She must make the transport with the corpse in the steamer trunk. But how? As a spy Rita Turner had definite orders to deliver some papers before her departure from the city, and even though Anna knew little about espionage she was aware that counter-spies checked on the activities of a spy; that people ordered to contact Rita Turner would be on the look-out for her. There was this alone, even if she didn’t think about the risk of being captured as Rita, as the spy, and being punished in the ruthless manner of war.

To go straight to the boat was impossible. She must board it just before it sailed, and keep entirely to herself in case someone on board should know the real Rita Turner.

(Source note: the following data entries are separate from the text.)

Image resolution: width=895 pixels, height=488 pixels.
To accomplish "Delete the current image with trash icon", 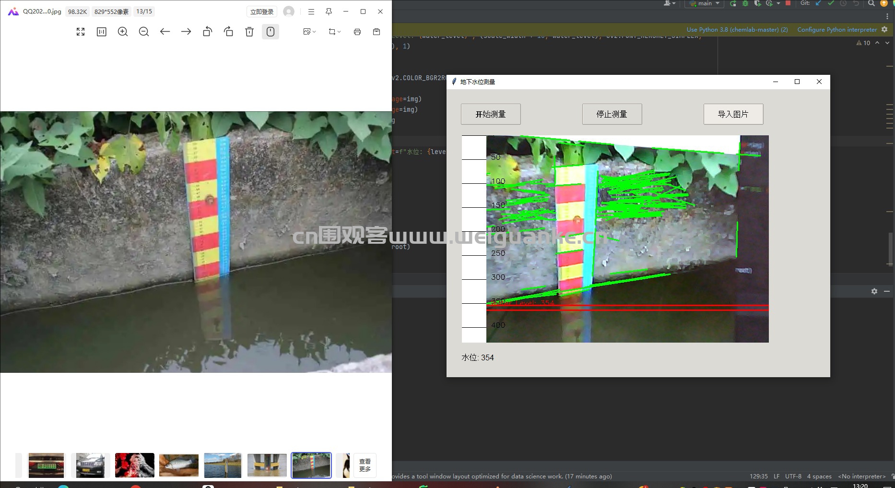I will 249,32.
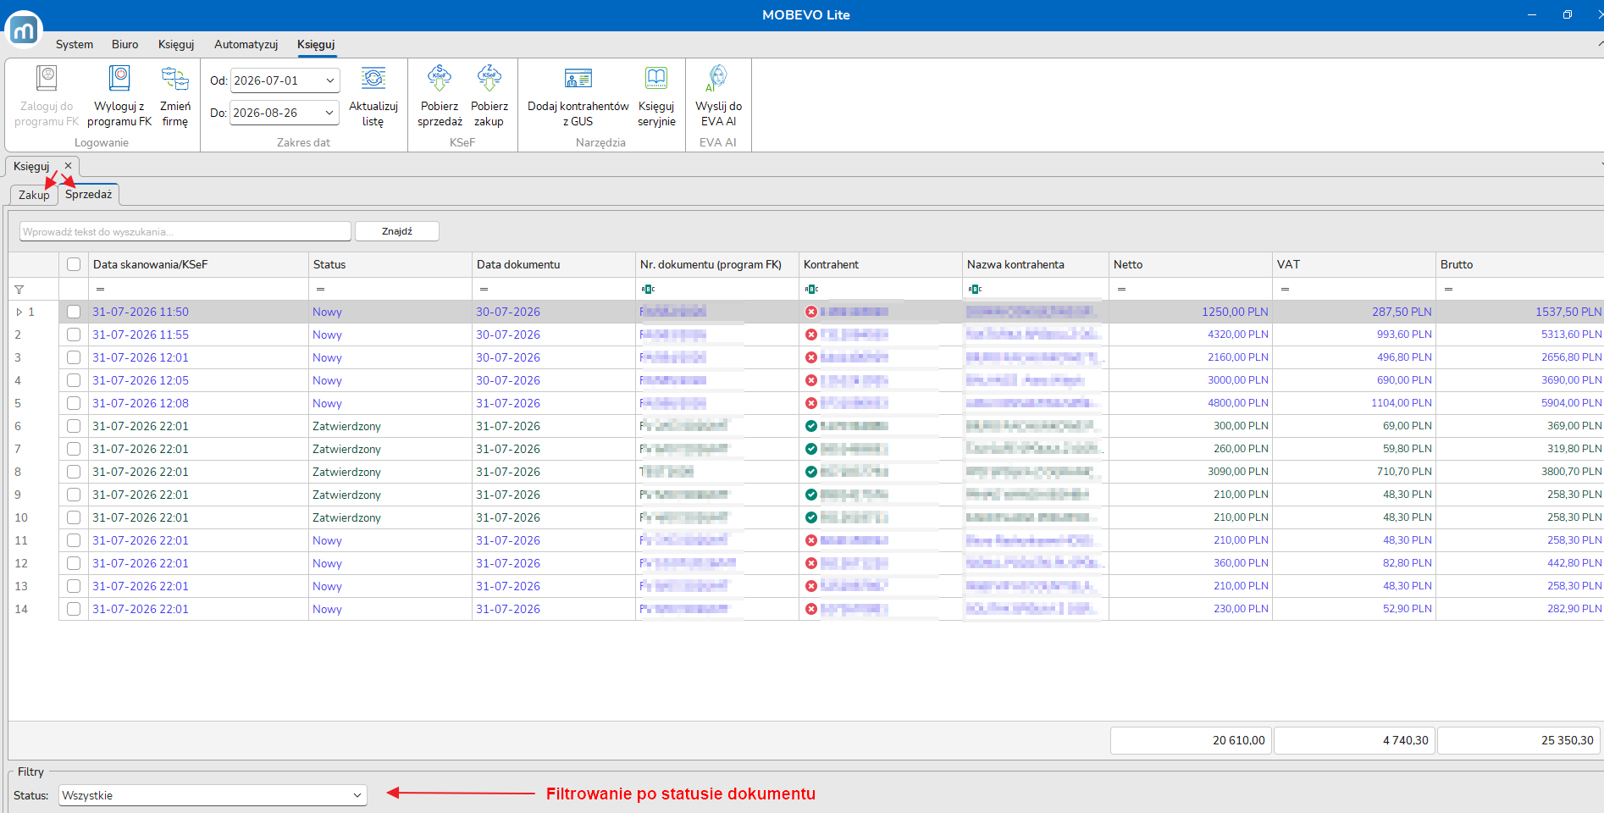This screenshot has width=1604, height=813.
Task: Open the Automatyzuj menu
Action: 246,44
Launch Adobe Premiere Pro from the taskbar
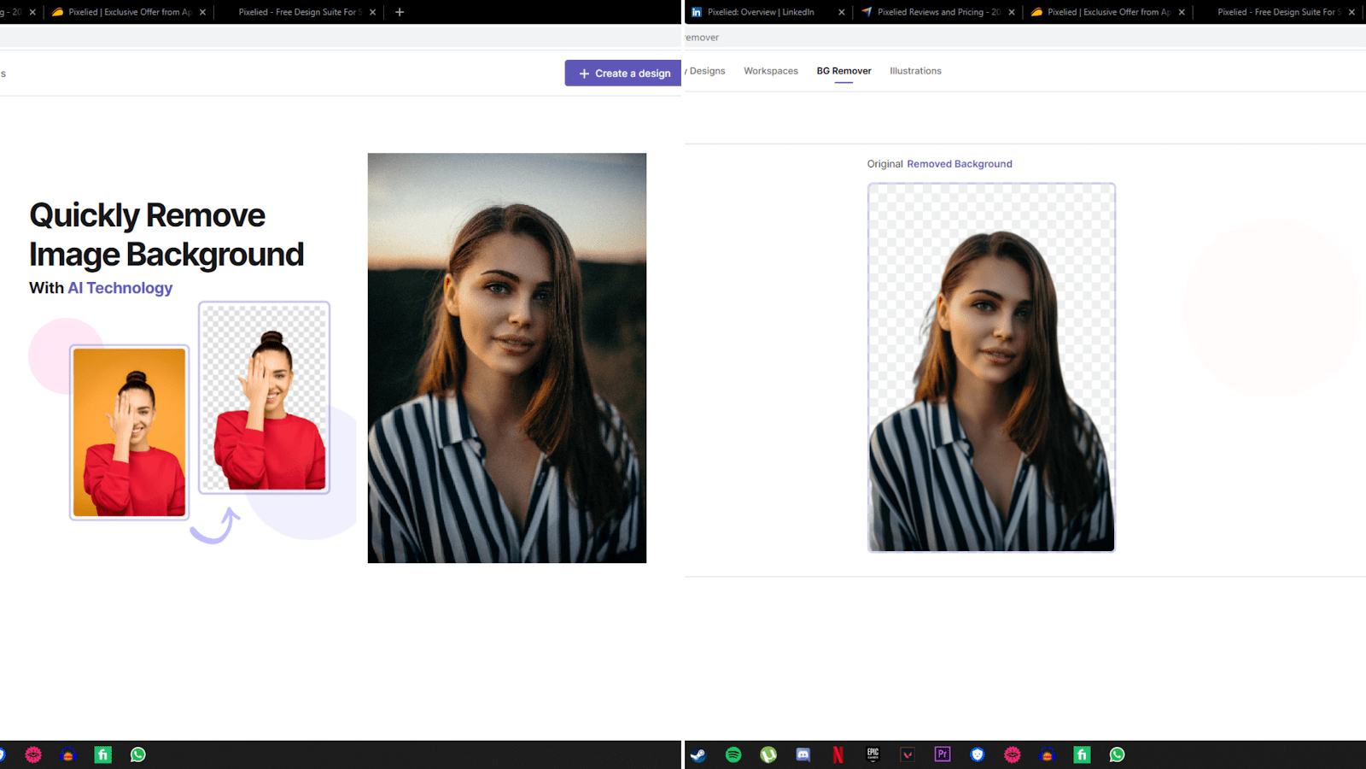The width and height of the screenshot is (1366, 769). coord(943,754)
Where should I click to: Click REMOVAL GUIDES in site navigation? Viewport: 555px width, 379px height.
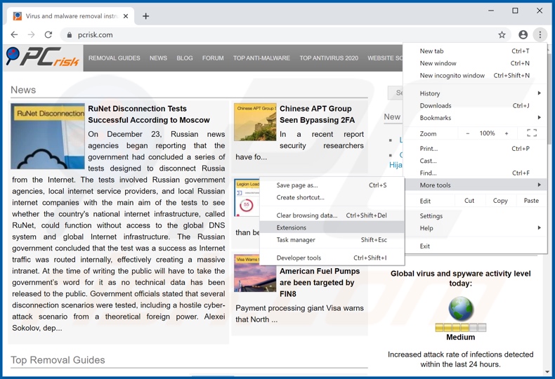pos(114,58)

Meanwhile there was the chance that she would be recognized as an impostor by other members of the espionage ring by which Rita Turner had been employed.

Anna poured herself a drink. She took it down, then she lighted a cigarette and got up and moved over to the window. She looked down at the street seething with torch-light.

She heard the music of the radio and she thought of her nightclub back on the Bund and wished that she was back in it — even what was left of it. There had been happiness there, a hard kind. Sailors saying: “Listen, babe, you’re a tramp, but I’d die for you; a guy’s gotta have someone to love, and when he loves he wants to make believe it’s the real thing.”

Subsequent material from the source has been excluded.